Below this line is a set of entries; quote exactly the lines from the line that contains "This screenshot has height=418, width=775." to the line that contains "295x213 pixels.", both lines included.

Dataset excerpts
##############################

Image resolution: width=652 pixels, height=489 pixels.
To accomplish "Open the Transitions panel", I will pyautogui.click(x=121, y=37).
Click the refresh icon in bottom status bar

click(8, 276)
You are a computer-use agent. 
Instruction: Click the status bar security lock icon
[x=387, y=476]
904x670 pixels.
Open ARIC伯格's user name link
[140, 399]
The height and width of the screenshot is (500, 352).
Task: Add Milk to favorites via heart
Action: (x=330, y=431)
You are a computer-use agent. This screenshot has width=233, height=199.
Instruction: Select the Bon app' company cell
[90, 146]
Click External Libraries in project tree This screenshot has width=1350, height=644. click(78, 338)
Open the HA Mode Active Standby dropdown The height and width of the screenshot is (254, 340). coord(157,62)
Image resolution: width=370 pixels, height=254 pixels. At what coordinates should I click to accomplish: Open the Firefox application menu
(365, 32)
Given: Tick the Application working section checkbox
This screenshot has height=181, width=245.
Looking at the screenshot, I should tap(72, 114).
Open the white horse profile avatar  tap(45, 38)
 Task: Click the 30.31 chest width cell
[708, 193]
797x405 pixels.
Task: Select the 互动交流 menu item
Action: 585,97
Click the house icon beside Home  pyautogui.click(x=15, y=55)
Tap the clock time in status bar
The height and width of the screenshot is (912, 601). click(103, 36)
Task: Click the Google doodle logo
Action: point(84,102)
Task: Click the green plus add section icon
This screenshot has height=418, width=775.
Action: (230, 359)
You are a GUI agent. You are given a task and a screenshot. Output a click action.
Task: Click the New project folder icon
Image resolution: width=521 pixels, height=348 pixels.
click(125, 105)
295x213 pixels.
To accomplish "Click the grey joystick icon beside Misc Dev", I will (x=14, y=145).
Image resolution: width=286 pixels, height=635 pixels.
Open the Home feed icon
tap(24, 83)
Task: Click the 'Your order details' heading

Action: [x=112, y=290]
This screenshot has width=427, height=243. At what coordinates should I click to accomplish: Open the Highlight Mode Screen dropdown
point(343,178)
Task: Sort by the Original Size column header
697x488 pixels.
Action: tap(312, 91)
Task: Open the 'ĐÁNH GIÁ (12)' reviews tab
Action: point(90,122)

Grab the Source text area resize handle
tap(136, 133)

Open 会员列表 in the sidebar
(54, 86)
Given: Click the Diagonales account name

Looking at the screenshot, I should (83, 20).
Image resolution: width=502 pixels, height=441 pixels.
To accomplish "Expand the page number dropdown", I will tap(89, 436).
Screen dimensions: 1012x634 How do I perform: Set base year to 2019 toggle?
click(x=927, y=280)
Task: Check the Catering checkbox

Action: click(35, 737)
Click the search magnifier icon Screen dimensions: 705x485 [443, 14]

##############################

◆ **Solution to the problem**:
This screenshot has height=418, width=775.
Action: (230, 359)
You are a GUI agent. You are given a task and a screenshot. Output a click action.
Task: Click the New project folder icon
Image resolution: width=521 pixels, height=348 pixels.
click(125, 105)
295x213 pixels.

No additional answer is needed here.